次に、県議会での議論についてでございます。県議会においては、甲論乙駁(こうろんおつばく)、さまざまな議論がございましたが、プルサーマル計画について、慎重な推進を求める決議が可決されました。
決議の主な内容としては、これは決議に載っているいわば条件というふうに理解していただければと思います。県民の不安解消に努め、理解を図る。さらなる安全管理体制の強化を図る。過去に起きた不祥事と類似する危険な事態が発生した場合、県民の安全と安心を守る立場から当該炉を即時運転中止をすること。県民の管理監視体制として、情報の透明性の確保、情報公開システムの確立、唐津市から出されている申し入れ書を真摯に受けとめ、責任をもって実現を図ることなどを条件に慎重に推進されるよう、強く要望するという表現になっておりまして、私どもとしても、この県議会の決議を重く受けとめなければならないと考えているところでございます。
そして、時期的には最後になりましたが、私どもとしてはプルサーマル計画の安全性については、確保を図られるというふうに判断をいたしましたが、それとあわせて、地域住民の方々、そしてまた、県民の方々に安全だけではなく、安心していただくためにも、国の責任者によるそういった安全性の確約の発言というものが必要だと考えました。国会等終わったお忙しいさなかではございましたが、二階経済産業大臣に玄海町にお越しいただき、まずは玄海原子力発電所を御視察いただいた後、ちょうど1日前、この場で町長さん、議長さん初め、私どもからも県議会議長、そして私、また、文教厚生常任委員長、そうした方々の御参加を得て、そしてまたあわせて隣接地である唐津市長さんからも御参加を得て、大臣外を初めとする経済産業省幹部の方との階段を実現いたしました。
その中で、大臣からは今後事業者に対しては、燃料の設計、製造から運転に至るまでの活動を厳格に規制するということ、安全の確保に全力を尽くす、どうか安心してくださいという力強い言葉をいただきました。そもそもこういう大事な判断の節目の時期に国の責任者が直接現場に来て、視察をし、そして、現場を預かる町長さんや、私どもと率直な意見交換をするという機会は、これまで国のエネルギー政策の中に全くなかったことであります。地元からの強い意向もあり、また、県議会の協力も得て、この会談が初めて成立をいたしましたが、これは非常に大きなものがあったと思っております。私としても、この現場にいた人間として、大臣から直接このような発言を聞き、しっかりしたものを感じました。国にもしっかりしていただかなければなりませんし、もちろん電力事業者にもしっかりしていただかなくてはなりませんが、そうしたことの確認ができた意味は大きかったと考えております。
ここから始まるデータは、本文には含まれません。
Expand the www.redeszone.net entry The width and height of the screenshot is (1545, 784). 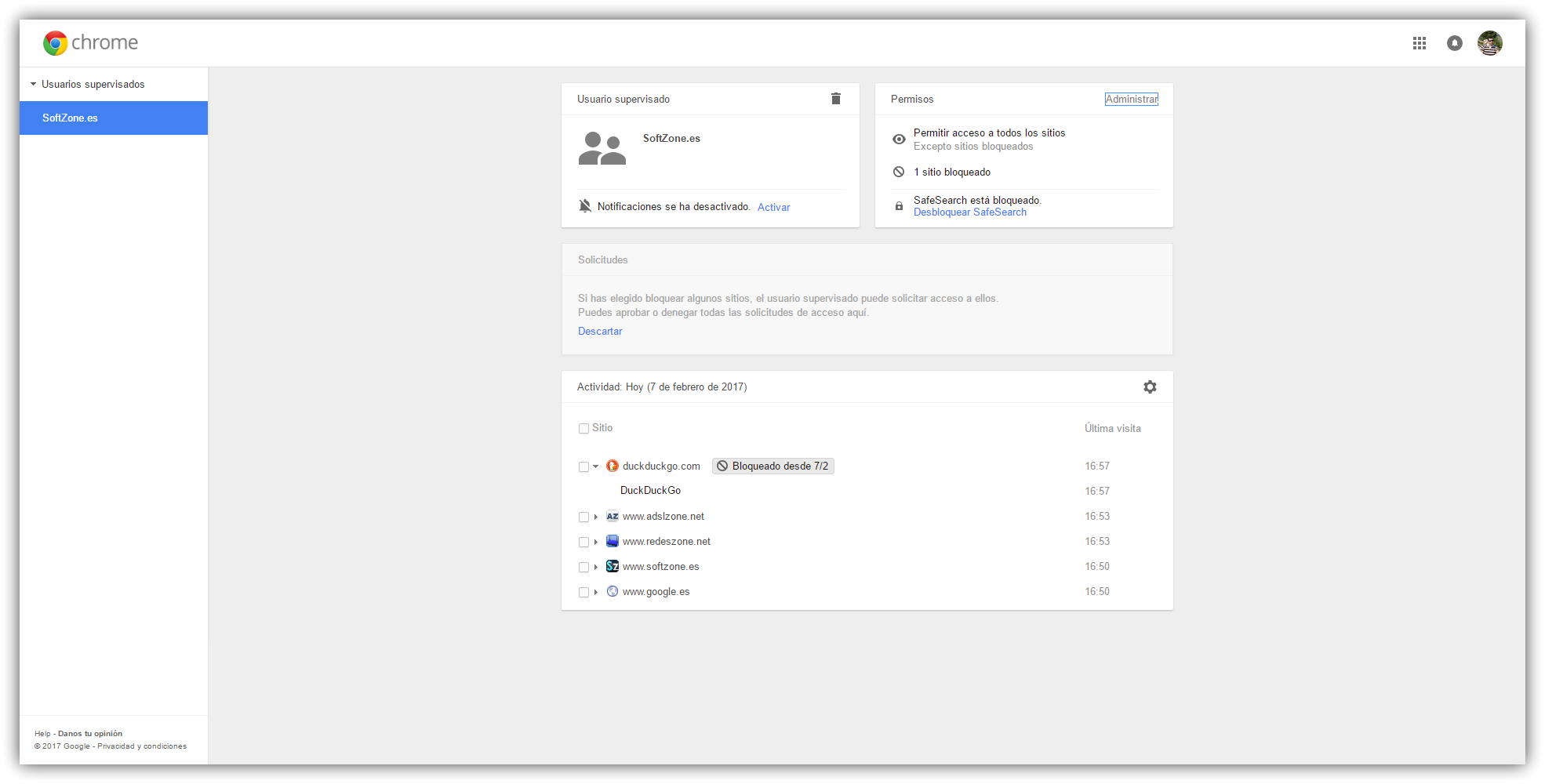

今後はなお一層県民の安心を確保して、さらにプルサーマルについて、また、原子力発電そのものについて理解を深めていくために、まずはわかりやすい広報を実施していくということを行う予定にしております。これは県だけではなく、国、電気事業者、その他電力関係者、そして、そういったさまざまな方々と一緒になって、新聞、ケーブルテレビ、ラジオ、広報誌、県民だより、ホームページ、さまざまな媒体を使って積極的に広報をしていく所存であります。
二階大臣からは、安全性の確保にあわせて立地地域、また、周辺地域の振興についてもこれまた力強いお言葉をいただいております。そういう地域の理解と支援なしには国のエネルギー政策は進まないということを、政治家としてのお言葉でしっかりと語っていただきました。私どもはこのことについても大変ありがたい言葉と受けとめをしているところでございまして、ぜひとも実現に向けて国としても努力をお願いしたいというふうに思いますし、そのように期待できると思っているところでございます。
以上、御説明をさせていただきました。